Manu Sobti shall present an extract from his forthcoming book with Brill Press entitled The Sliver of the Oxus Borderland: Medieval Cultural Encounters between the Arabs and Persians. Positioned within the context of the Arab invasions on Central Asia, he examines the medieval borderlands that witnessed passage, journey and abandonment along the Oxus or Amu Darya -­ the region’s most significant river. Through the course of these invasions, and within the river’s critical role as a liminal zone between two distinct cultural realms -­ the Arab versus the Persian -­ the Amu Darya served as the selectively permeable, border/boundary condition for the large Arab armies moving across Khorasan. They forded the river at two crossing points along its length, both of which have retained this significant role through time. In re-visiting these crossing points, Sobti lends voice to the river’s tumultuous history and to the seemingly ‘inconsequential’ cultural landscape on both sides, re-formulating its engaging role as the only geographic truism in Eurasia, and in marked contrast to the region’s arbitrary Soviet era, state boundaries. His research archive and fieldwork combine interpretations of critical Arab and Persian texts that document these ‘journeys’, alongside introspective fieldwork, and a plethora of re-drawn maps and animations.
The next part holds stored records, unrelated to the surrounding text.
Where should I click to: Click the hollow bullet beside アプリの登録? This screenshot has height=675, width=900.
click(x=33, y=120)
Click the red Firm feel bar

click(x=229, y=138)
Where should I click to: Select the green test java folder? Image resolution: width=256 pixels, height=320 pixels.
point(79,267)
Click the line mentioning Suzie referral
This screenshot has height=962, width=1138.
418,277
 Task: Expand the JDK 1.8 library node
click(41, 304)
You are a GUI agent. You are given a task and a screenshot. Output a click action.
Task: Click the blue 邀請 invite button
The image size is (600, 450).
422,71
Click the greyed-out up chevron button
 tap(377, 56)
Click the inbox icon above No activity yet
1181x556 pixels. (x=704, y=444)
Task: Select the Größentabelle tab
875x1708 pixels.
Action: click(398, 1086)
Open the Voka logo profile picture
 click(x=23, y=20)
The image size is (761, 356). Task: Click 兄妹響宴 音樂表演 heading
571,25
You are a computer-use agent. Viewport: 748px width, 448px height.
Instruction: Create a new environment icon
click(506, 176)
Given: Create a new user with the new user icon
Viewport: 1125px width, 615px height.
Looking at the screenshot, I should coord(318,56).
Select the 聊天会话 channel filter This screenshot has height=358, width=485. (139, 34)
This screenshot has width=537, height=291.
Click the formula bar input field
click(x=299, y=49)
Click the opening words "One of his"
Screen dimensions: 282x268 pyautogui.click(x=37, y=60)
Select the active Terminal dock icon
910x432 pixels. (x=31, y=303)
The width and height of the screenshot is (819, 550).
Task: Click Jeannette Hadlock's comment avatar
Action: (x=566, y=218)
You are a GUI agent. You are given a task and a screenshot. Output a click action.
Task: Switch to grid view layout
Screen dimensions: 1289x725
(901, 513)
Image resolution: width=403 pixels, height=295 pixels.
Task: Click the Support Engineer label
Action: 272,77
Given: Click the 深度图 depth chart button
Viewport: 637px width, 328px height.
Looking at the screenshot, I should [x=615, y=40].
Dr. Manu P. Sobti shall be a fellow at the IRH in Spring 2013. He is an Islamic architecture and urban historian, associate professor at the School of Architecture & Urban Planning (SARUP), University of Wisconsin-Milwaukee USA. His ongoing research focuses on the urban history of early-medieval Islamic cities along the Silk Road and in the Indian Subcontinent, with particular reference to the complex ‘borderland geographies’ created by riverine landscapes. Within the purview of a comparative, trans-disciplinary research project on the Mississippi, Danube, Ganges and Amu Darya Rivers, he is currently completing a manuscript entitled The Sliver of the Oxus Borderland: Medieval Cultural Encounters between the Arabs and Persians for Brill Publications (Leiden, Netherlands) – a comprehensive work that collates his noteworthy fieldwork in libraries, repositories and archives across Central Asia. His work has received several prestigious awards, including the Trans-disciplinary Research Collaborative Award from the Center for 21st Century Studies at the University of Wisconsin-Milwaukee (2011–13), the Global Studies Research Fellowship at the University of Wisconsin-Milwaukee (2010-11), the Hamid Bin Khalifa Research and Travel Fellowship for Islamic Architecture and Culture (2009), the Center for 21st Century Studies Fellowship at the University of Wisconsin-Milwaukee (2009-10), the Aga Khan Graduate Fellowship at the Massachusetts Institute of Technology-Cambridge (1993-95), and grants from the National Council for East European and Eurasian Research in Seattle (2009-10), the Graham Foundation of the Arts in Chicago (2008-09), the French Institute for Central Asian Studies in Tashkent (2003), and the Architectural Association in London (2001). He has also received multiple teaching and course development awards, including the BP-AMOCO Teaching Excellence Award at the Georgia Institute of Technology (2001), and the Distinguished Undergraduate Teaching Award at the University of Wisconsin-Milwaukee (2011). Sobti has published widely and presented his research at more than 60 national and international venues. He coordinates the Buildings-Landscapes-Cultures (blc) Research Program at UWM, directs the SARUP India Program, and conducts Urban Design Studios in Ahmedabad, Chandigarh and New Orleans in partnership with local schools of architecture.